Thirdly. The law and the prophets found their special embodiments and representatives in Moses (John i, 17) and Elijah (Malachi iv, 4, 5); one the unequaled statesmen and legislator, the other the most striking and, in many respects, the greatest of the long line of prophets. The miracles ascribed to the two witnesses were actually wrought by these two extraordinary and typical men. To Moses was given power to turn waters to blood and to smite the earth with plagues. It was at the prayer of Elijah that the heaven was shut so that it rained not but according to his word.

Fourthly. Zechariah’s vision of the “two olive branches which through the two golden pipes empty the golden oil out of themselves,” and which are said to be “the two anointed ones, that stand by the Lord of the whole earth,” finds its most appropriate and exact fulfillment in the Holy Scriptures, which testify of Jesus (John v, 39). And it was the representatives of the law and the prophets, or Moses and Elijah, who were chosen to stand by our Lord when he appeared in glory upon the Mount of Transfiguration.

Fifthly. The “testimony” of the law and the prophets is distinctly said by our Lord himself to have been “finished” when his own forerunner, John the Baptist, appeared. “For all the prophets and the law prophesied until John” (Matthew xi, 13); “The law and the prophets were until John” (Luke xvi, 16).

Sixthly. Although the Jews professedly acknowledged the law and the prophets to be of divine origin, our Lord emphatically charged against them that they had by their glosses and traditions in effect abrogated them; devitalizing them and making their authority to be a dead letter (Matthew xv, 6; Mark vii, 13; Luke xi, 52).

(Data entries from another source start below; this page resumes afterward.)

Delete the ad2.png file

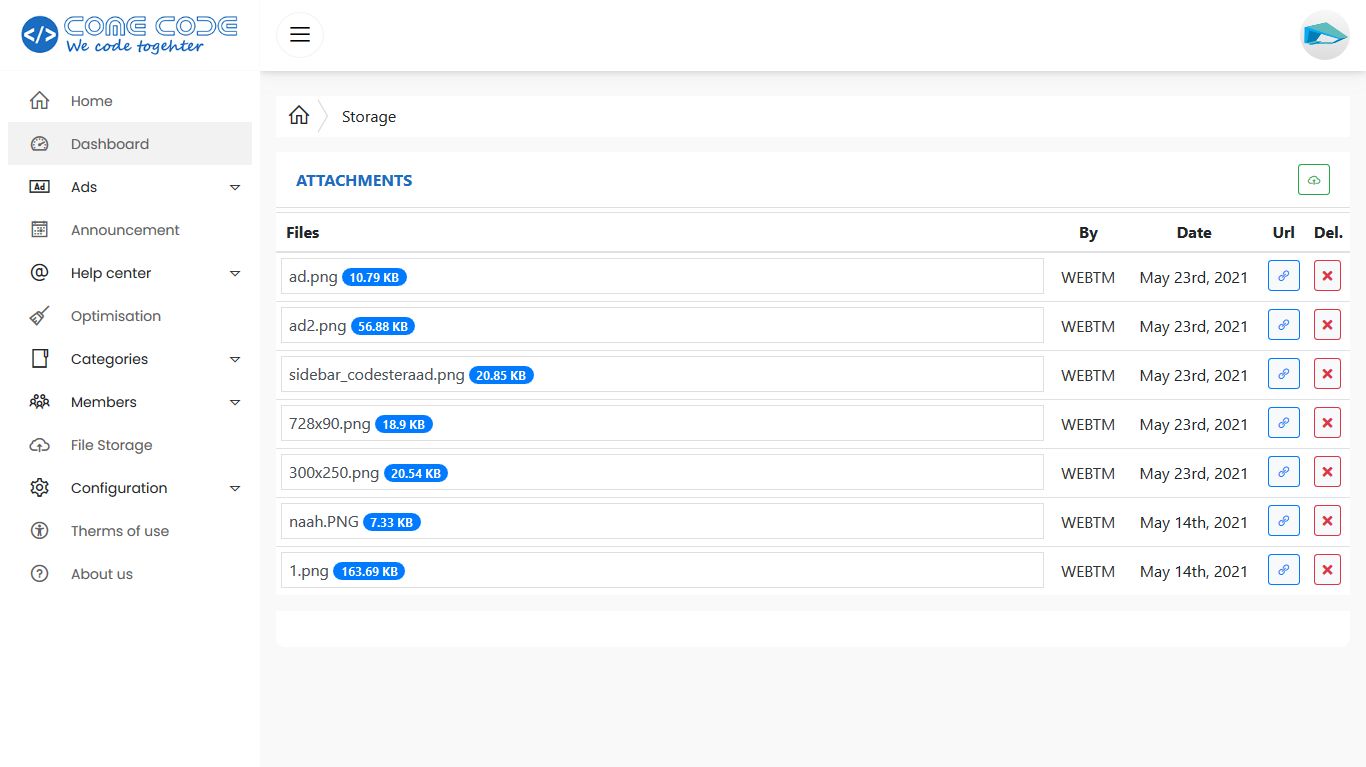coord(1327,325)
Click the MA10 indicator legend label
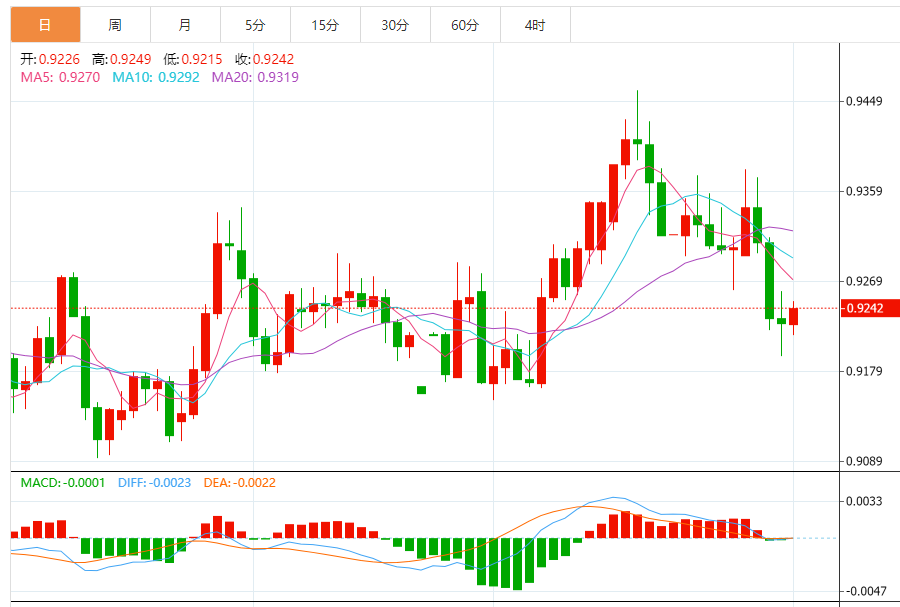Image resolution: width=900 pixels, height=607 pixels. click(155, 77)
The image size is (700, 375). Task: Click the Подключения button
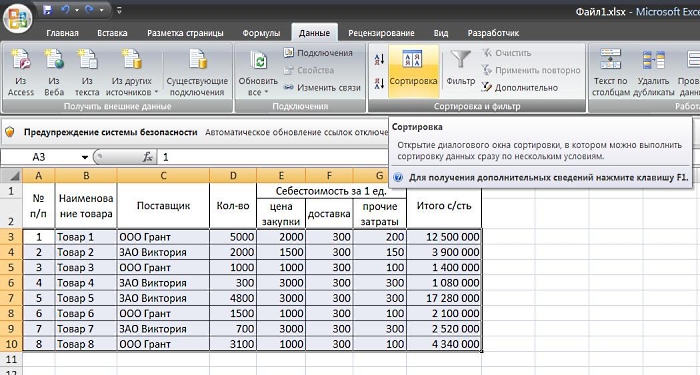point(318,53)
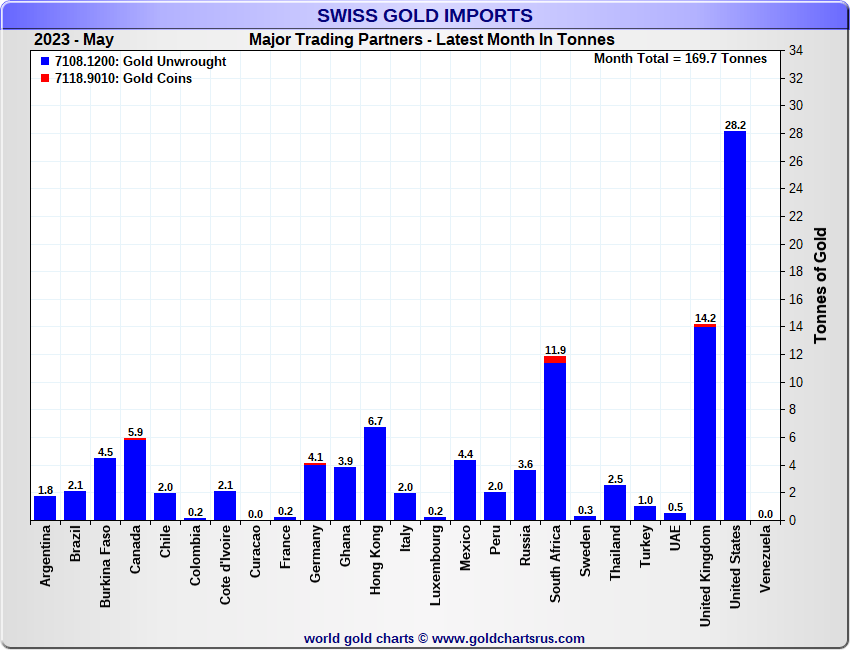Select the Hong Kong 6.7 bar

(x=375, y=473)
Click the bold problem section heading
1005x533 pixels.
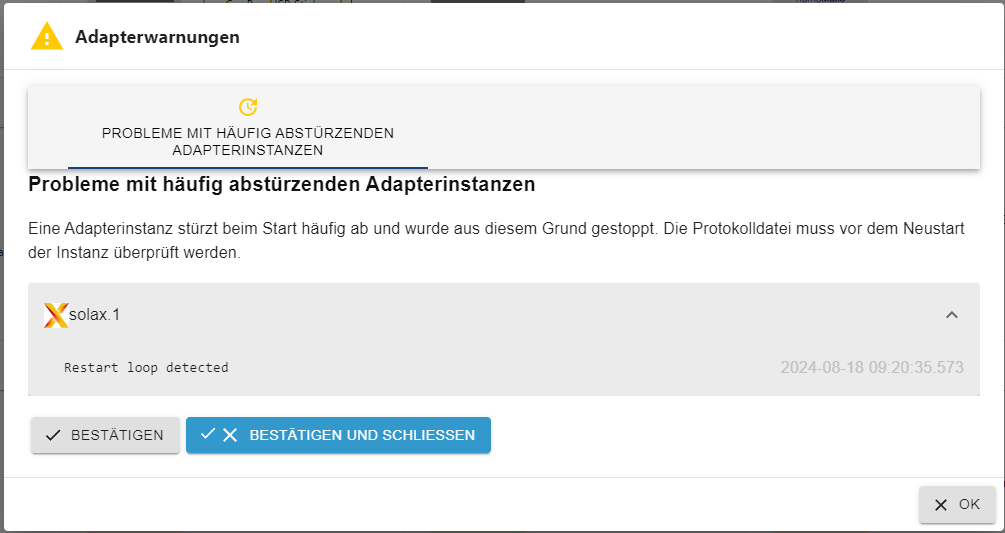pyautogui.click(x=282, y=185)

Seventhly. At no period did this nullification of the power of the Holy Scriptures reach such extremes as during our Lord’s active ministry on earth. The dead bodies of the law and the prophets may be said, without exaggeration, to have lain exposed in the streets of Jerusalem, where our Lord was crucified.

Eighthly. The bodies of the two witnesses are said to have lain “three days and a half.” As the period of our Lord’s active ministry has been computed at three and a half years the number may refer to that. But as three and a half is a symbolical number, designating a half period, it may be used to designate the same here. The ministry of our Lord was such a half period, which was not completed until it had been supplemented by the gift of the Holy Spirit.

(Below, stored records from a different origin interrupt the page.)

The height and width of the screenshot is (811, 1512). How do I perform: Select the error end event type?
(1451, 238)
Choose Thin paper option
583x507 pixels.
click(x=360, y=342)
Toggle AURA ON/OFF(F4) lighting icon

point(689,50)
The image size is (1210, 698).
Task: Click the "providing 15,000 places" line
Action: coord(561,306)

Ninthly. After the “three days and a half the Spirit of life from God” is said to have “entered into” the two witnesses, “and they stood upon their feet.” This was remarkably fulfilled on the day of Pentecost, when, by the illumination and inspiration of the Holy Ghost, the apostles were moved to draw from the law and the prophets those convincing arguments and promises and appeals which led to the conversion of thousands.

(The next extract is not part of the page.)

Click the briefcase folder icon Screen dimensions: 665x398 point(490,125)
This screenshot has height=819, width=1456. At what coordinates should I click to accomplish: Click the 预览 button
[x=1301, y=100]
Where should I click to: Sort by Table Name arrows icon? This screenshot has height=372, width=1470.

Tenthly. The two witnesses after their resurrection are said to have “ascended up to heaven” in the presence of their enemies. This finds its fulfillment in the fact that the Hebrew Scriptures, with the added life given them by the New Testament, have been accepted by the Christian Church, not as the exclusive property of the Jewish Church or as the archives of the Hebrew nation, but as the common heritage of the world and the canonical word of God to the whole human race.

Lastly. The convulsions of nature which are said to have accompanied the ascent of the witnesses to heaven were exactly fulfilled, as John could testify, in the events that followed Pentecost—the terror and alarm of Christ’s enemies, the fear that came upon all, the shaking as by an earthquake of the place where the disciples were assembled in prayer, and the rapid increase in numbers of those who were slain of the Lord and raised to a new spiritual life.

If this explanation of the episode of the two witnesses is correct the depreciation, or rather, perhaps, under-appreciation of the Old Testament, which exists even among those who do not question its inspiration, is without ground or reason. In the opinion of St. John the addition of the New Testament does not in any wise supersede or render obsolete the older Scriptures. In the education of the human race the Creator did not begin with the more abstruse and highly developed teachings of the New Testament, but with the natural, biographical, historical, and providential facts of the Old. With the exception of the evangelical gospels, which belong really to both dispensations, since the Christ whose life and words and deeds are there recorded is both the consummation of the one dispensation and the seed and promise of the other, no part of holy writ exceeds in interest, attractiveness, and simplicity the law and the prophets, in which John and Peter and Paul were trained.